As autoridades regulatórias e de investigação dos Estados Unidos apuram se o ex-deputado republicano George Santos, filho de brasileiros e figura envolvida em uma série de controvérsias políticas e judiciais nos últimos anos, utilizou informações privilegiadas para obter vantagem financeira em um mercado de apostas ligado a eventos políticos.
O caso ganhou repercussão após surgir a suspeita de que Santos teria apostado contra sua própria presença no tradicional discurso do Estado da União do presidente Donald Trump, realizado no fim de fevereiro, mesmo após anunciar publicamente que compareceria à cerimônia.
A investigação ocorre em um momento de crescente escrutínio sobre os chamados mercados de previsão, plataformas que permitem apostas financeiras em acontecimentos políticos, econômicos e sociais e que vêm registrando forte expansão nos Estados Unidos.
Aposta levantou suspeitas
Pouco antes do discurso de Trump, a participação de George Santos tornou-se um dos temas mais comentados entre usuários da plataforma Kalshi, especializada em mercados de previsão. Apostadores negociavam contratos relacionados à lista de convidados e à presença de figuras políticas no evento.
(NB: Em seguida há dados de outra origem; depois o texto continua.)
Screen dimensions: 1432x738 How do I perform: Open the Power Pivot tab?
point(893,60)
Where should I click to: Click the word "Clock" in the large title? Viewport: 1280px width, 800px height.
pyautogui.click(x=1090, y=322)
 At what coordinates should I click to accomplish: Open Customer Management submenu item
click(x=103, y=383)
Em meio às especulações, o próprio Santos publicou um vídeo na rede social X para alimentar a expectativa.
“Estarei na plateia”, provocou Santos em um vídeo publicano no X.
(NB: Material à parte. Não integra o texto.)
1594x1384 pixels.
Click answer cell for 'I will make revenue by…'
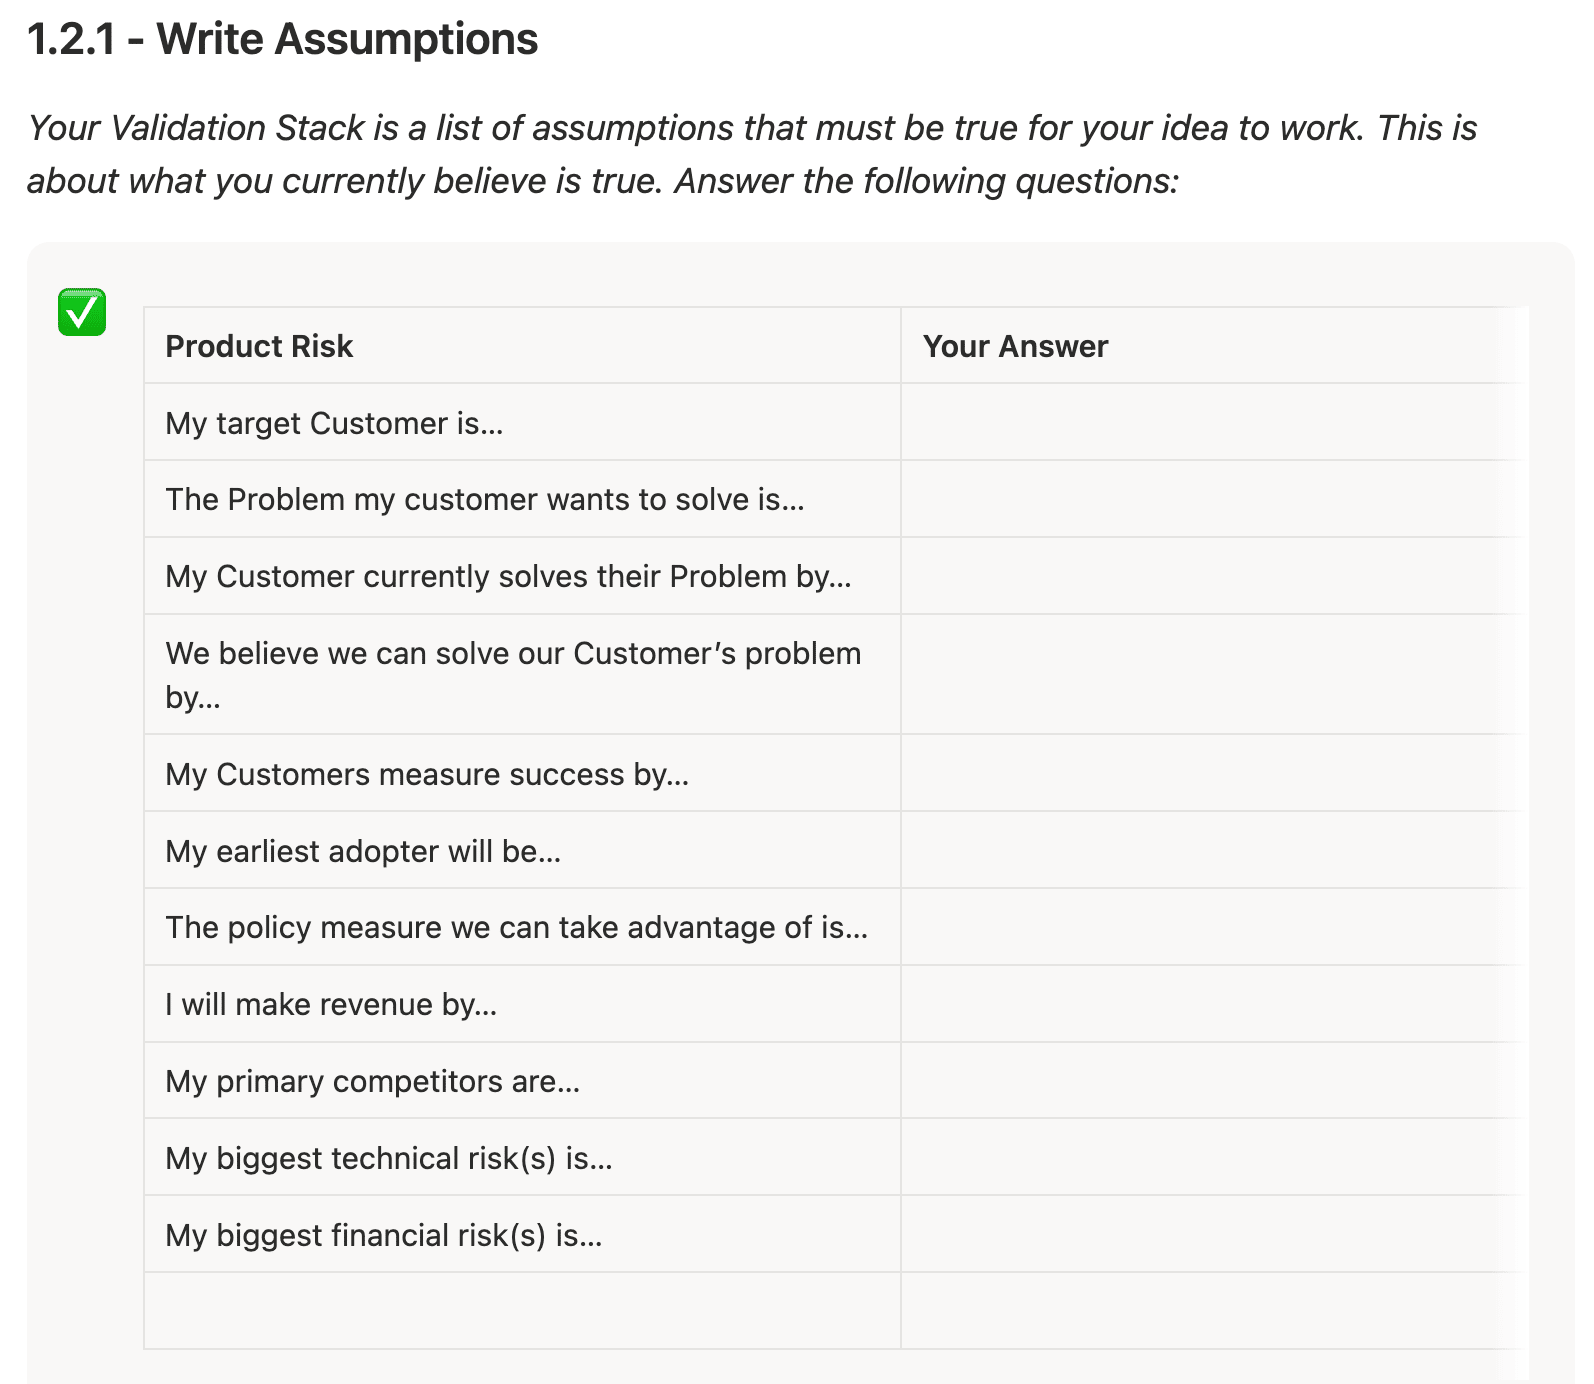coord(1213,1004)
O que chamou a atenção das autoridades, porém, foi o fato de o ex-congressista não ter comparecido ao discurso. Segundo uma pessoa familiarizada com o caso, que falou sob condição de anonimato ao jornal The New York Times, a Kalshi identificou que Santos teria apostado justamente contra sua presença no evento.
Diante da suspeita de uso de informação privilegiada, a empresa decidiu encaminhar o caso ao Departamento de Justiça dos Estados Unidos e à Comissão de Negociação de Futuros de Commodities (CFTC), órgão responsável pela supervisão dos mercados de previsão e de determinados instrumentos financeiros.
Regulador financeiro abriu apuração
De acordo com outra fonte ouvida pelo The New York Times, a CFTC já conduz uma investigação formal sobre o caso. Ainda não há confirmação de que o Departamento de Justiça tenha aberto um procedimento próprio.
George Santos não respondeu aos pedidos de comentário encaminhados pela imprensa dos EUA.
A investigação coloca novamente os holofotes sobre o funcionamento dos mercados de previsão, um setor que vem crescendo rapidamente e que se tornou alvo de debates sobre transparência, fiscalização e possíveis conflitos de interesse.
A Kalshi, uma das principais empresas do segmento, possui ligações com integrantes do círculo político e empresarial ligado ao presidente Donald Trump. No início do ano passado, a companhia anunciou Donald Trump Jr., filho mais velho do presidente, como consultor estratégico.
Pressão sobre a fiscalização
O caso surge em meio a questionamentos sobre a atuação da própria CFTC na supervisão desse mercado.
Uma investigação publicada recentemente pelo The New York Times apontou que a agência reguladora adotou uma série de decisões favoráveis às empresas de mercados de previsão durante a atual administração Trump.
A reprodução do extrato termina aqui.